Abstract

Introduction: The NIH-funded SPS3 study assessed whether combination antiplatelet therapy (AC) was superior to aspirin alone (AP) in preventing recurrent stroke among patients with a lacunar stroke at baseline. Due to lower than expected overall rates of recurrent stroke, the sample size was increased from 2500 to 3000 to ensure adequate power to detect a 25% reduction in recurrent stroke. The antiplatelet trial was terminated early due to lack of efficacy, coupled with safety concerns. We conducted a retrospective analysis to assess the gains achieved by the sample size re-estimation. Methods: We assessed the difference in stroke recurrence among the first 2500 patients recruited, assuming follow-up ended when the antiplatlet arm terminated, and compared the results to those obtained with the complete 3020 patients. Results: Among the first 2500 patients, we observed 248 events, over an average of 3.9 years follow-up. The recurrent stroke rate for the AC and AP groups was 2.5% and 2.7% per year, respectively. The hazard ratio for AC vs.
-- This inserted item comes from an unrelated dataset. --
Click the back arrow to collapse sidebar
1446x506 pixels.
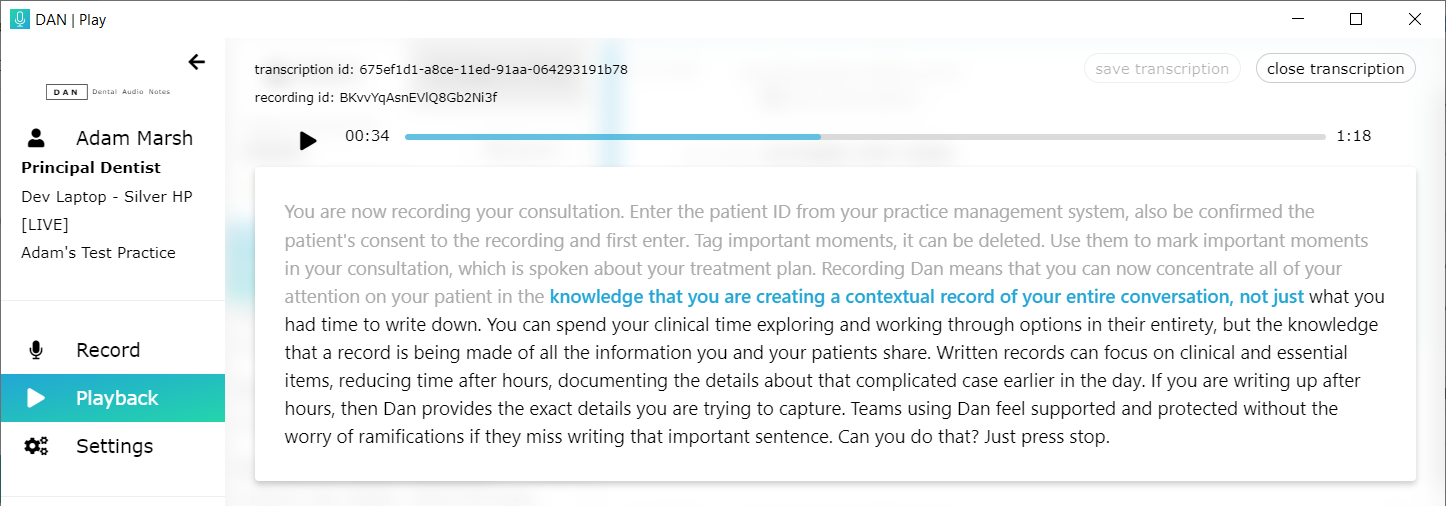[197, 62]
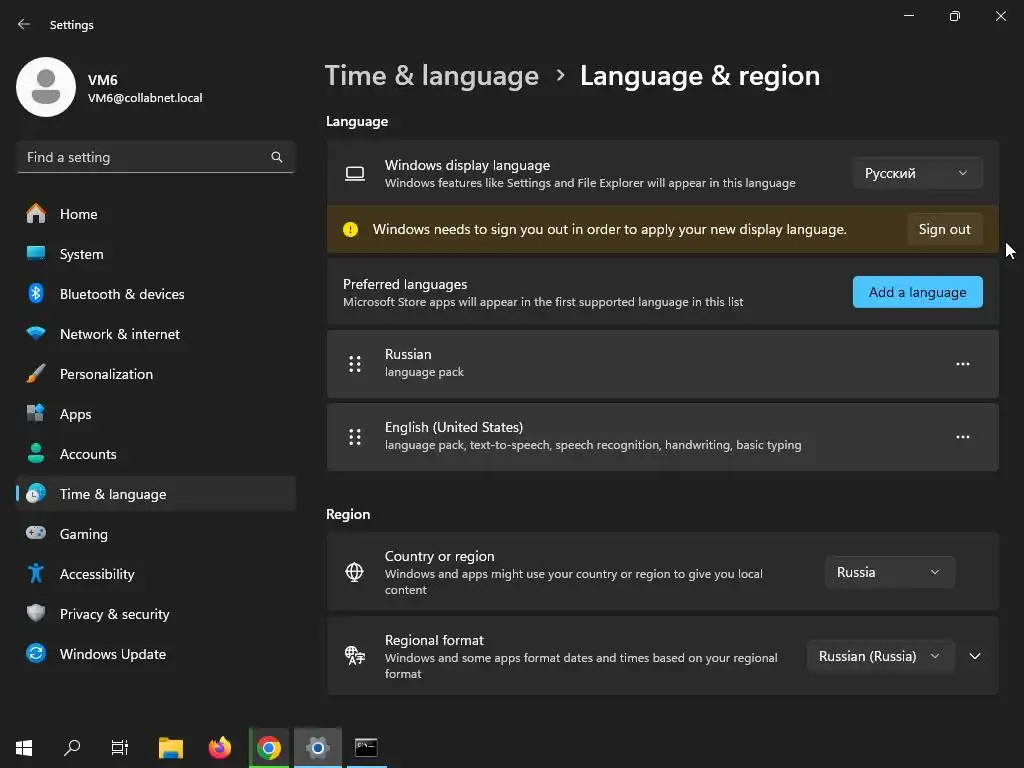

AP was 0.92 (95% CI: 0.72-1.18). Including the additional 520, only 15 more patients had primary events, and recurrent stroke rates (2.7%, and 2.5% year), and the HR of 0.92 (95% CI: 0.72-1.16) were similar. Conclusions: Despite an increase in sample size in SPS3, there was no appreciable difference in the results obtained for the antiplatelet trial had the study adjustment not been made. While sample size re-estimation is an important tool for ensuring adequate power for detecting treatment effects of interest, there is a potential to add unnecessary cost and complexity when no effect exists. More post-hoc examinations of studies using adaptive designs are warranted to understand their strengths and weaknesses.